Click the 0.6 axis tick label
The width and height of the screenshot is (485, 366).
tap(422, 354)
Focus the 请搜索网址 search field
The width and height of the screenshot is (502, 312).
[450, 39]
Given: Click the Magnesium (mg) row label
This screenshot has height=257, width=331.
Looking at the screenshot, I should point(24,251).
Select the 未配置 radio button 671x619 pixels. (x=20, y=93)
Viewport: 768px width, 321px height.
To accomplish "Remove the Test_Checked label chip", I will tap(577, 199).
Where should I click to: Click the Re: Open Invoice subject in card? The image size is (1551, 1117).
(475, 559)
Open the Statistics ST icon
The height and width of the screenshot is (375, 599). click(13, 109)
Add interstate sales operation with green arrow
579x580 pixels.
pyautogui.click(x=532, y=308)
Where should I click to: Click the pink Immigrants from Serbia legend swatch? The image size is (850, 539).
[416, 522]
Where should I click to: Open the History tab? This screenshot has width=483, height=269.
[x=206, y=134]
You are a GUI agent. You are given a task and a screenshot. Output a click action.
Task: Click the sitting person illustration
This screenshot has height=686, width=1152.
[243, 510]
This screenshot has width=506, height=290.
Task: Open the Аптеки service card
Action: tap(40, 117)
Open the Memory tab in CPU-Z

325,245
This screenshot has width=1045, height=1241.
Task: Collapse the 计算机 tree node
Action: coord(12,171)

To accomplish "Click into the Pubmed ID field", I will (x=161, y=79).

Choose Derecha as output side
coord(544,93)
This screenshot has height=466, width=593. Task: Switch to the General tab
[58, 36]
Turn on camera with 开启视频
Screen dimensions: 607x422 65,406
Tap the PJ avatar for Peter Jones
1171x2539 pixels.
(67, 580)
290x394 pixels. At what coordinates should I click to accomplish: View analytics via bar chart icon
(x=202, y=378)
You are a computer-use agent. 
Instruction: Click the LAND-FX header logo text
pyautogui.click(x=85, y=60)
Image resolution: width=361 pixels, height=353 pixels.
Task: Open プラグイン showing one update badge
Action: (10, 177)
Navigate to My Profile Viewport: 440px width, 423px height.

* * * *

** Activity **
Of the lines above, extract only those from the line with "Viewport: 768px width, 321px height." to the line with "Task: Click the sitting person illustration", both included, exactly as written.

** Exercise answer **
Viewport: 768px width, 321px height.
To accomplish "Remove the Test_Checked label chip", I will tap(577, 199).
Where should I click to: Click the Re: Open Invoice subject in card? The image size is (1551, 1117).
(475, 559)
Open the Statistics ST icon
The height and width of the screenshot is (375, 599). click(13, 109)
Add interstate sales operation with green arrow
579x580 pixels.
pyautogui.click(x=532, y=308)
Where should I click to: Click the pink Immigrants from Serbia legend swatch? The image size is (850, 539).
[416, 522]
Where should I click to: Open the History tab? This screenshot has width=483, height=269.
[x=206, y=134]
You are a GUI agent. You are given a task and a screenshot. Output a click action.
Task: Click the sitting person illustration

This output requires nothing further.